• [EXERCISE DETAILS] Reproduce exactly the opening lines of the listing, stopping after the line that contains "Given: Click the red rank 18 position badge" and including it.

• [DATA TO PROCESS]

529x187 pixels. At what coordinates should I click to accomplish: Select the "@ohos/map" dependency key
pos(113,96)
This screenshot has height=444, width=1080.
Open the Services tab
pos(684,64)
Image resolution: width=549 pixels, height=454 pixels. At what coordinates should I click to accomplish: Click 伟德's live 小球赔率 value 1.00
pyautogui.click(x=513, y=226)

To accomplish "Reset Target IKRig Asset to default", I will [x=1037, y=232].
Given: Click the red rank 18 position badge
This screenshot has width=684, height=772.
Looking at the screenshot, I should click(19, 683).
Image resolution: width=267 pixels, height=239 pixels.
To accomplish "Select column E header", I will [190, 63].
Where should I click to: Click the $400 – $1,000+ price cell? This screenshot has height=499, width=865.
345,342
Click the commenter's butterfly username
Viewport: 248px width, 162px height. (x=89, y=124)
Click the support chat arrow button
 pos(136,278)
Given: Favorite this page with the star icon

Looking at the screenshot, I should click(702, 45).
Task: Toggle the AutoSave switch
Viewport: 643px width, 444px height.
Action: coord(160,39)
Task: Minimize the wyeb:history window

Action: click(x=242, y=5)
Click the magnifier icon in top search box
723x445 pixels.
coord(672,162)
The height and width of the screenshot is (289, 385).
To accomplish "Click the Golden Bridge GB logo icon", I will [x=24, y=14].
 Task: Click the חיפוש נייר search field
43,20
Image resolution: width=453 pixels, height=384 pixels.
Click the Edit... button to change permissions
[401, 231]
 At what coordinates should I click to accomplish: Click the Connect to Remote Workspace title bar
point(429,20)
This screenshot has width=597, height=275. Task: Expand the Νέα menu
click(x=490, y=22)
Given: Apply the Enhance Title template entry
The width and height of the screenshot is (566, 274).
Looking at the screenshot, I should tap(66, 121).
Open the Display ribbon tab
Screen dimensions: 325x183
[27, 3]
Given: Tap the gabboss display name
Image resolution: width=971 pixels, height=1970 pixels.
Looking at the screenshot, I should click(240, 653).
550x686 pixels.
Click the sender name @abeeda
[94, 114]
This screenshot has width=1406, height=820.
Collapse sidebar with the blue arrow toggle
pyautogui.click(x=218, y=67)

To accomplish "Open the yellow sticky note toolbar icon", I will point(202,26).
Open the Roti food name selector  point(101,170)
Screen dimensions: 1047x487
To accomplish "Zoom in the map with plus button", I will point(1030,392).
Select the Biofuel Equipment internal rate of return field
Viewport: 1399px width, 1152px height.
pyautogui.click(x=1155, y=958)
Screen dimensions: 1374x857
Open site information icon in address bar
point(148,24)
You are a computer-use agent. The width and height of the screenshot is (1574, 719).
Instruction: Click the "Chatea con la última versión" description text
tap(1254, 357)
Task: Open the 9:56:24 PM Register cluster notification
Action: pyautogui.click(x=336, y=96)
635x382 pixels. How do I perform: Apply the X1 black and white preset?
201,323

• [OUTPUT FOR THIS TASK]
529x187 pixels. At what coordinates should I click to accomplish: Select the "@ohos/map" dependency key
pos(113,96)
This screenshot has height=444, width=1080.
Open the Services tab
pos(684,64)
Image resolution: width=549 pixels, height=454 pixels. At what coordinates should I click to accomplish: Click 伟德's live 小球赔率 value 1.00
pyautogui.click(x=513, y=226)

To accomplish "Reset Target IKRig Asset to default", I will [x=1037, y=232].
Given: Click the red rank 18 position badge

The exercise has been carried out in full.